O filme de David Schurmann estreou no circuito comercial envolto em polêmicas, depois de ter sido selecionado pelo Ministério da Cultura como o representante do Brasil a uma vaga ao Oscar de Melhor Filme Estrangeiro. A confusão relaciona-se ao momento político do país, de impeachment e polarização política, e de seu concorrente direto, “Aquarius“, de Kleber Mendonça Filho, ter marcado sua campanha de divulgação por denunciar em alto e bom som o que seus realizadores consideravam um golpe que estava em curso no país. Em seu momento mais icônico, na croisette do Festival de Cannes deste ano, os atores e diretor entraram na sessão portando placas pedindo “o fim do golpe no Brasil” em vários idiomas.

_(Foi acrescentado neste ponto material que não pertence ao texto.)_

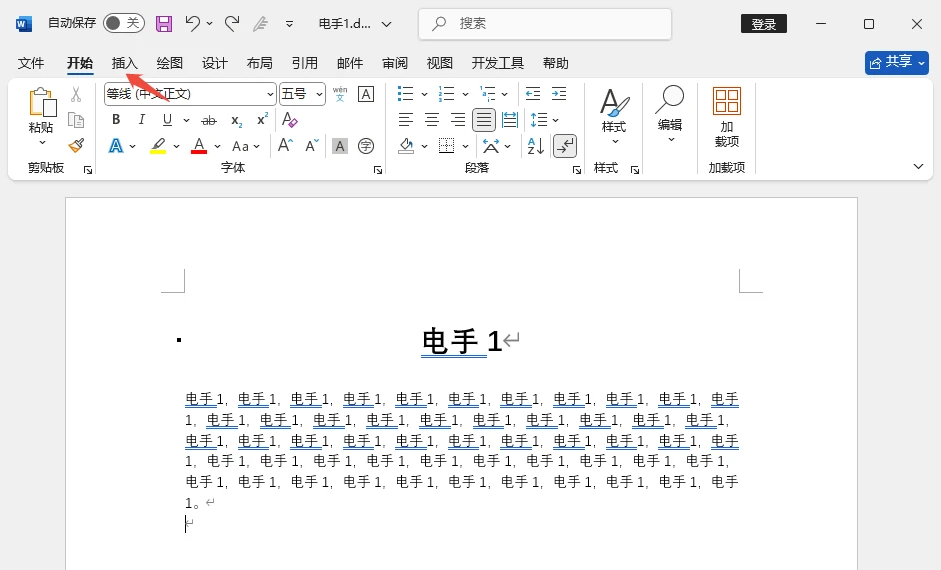Click the Cut scissors icon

Por conta disso, a seleção do Ministério da Cultura (problemático por estar restrito à decisão de poucos) foi visto como um boicote ao filme de Kléber, e o filme de David acusado de ser “chapa-branca”. Como era de se esperar, atores e equipe de “Pequeno Segredo” logo saíram em defesa do filme. Sua protagonista, Julia Lemmertz, tem reclamado ativamente do barateamento das críticas que a obra tem recebido, acusada de “golpista” nas redes sociais e até por jornalistas. Já o diretor, tenta evitar polêmicas, mais preocupado com sua divulgação internacional e em cativar os corações do votantes da Academia. Em entrevistas, David chega a celebrar a possibilidade de o país ter este ano três representantes no Oscar, referindo-se à boa repercussão do documentário “Menino 23″, de Belisario Franca, e ao lobby para Sonia Braga ser incluída entre as melhores atrizes. Ainda assim, é difícil evitar ressentimentos quando seu filme passa por episódios como o que “Pequeno Segredo” tem passado: assim que saiu o resultado do Ministério da Cultura, uma montagem de seu cartaz alterava o título para “Pequeno Golpe”, provocando a ira de seus realizadores.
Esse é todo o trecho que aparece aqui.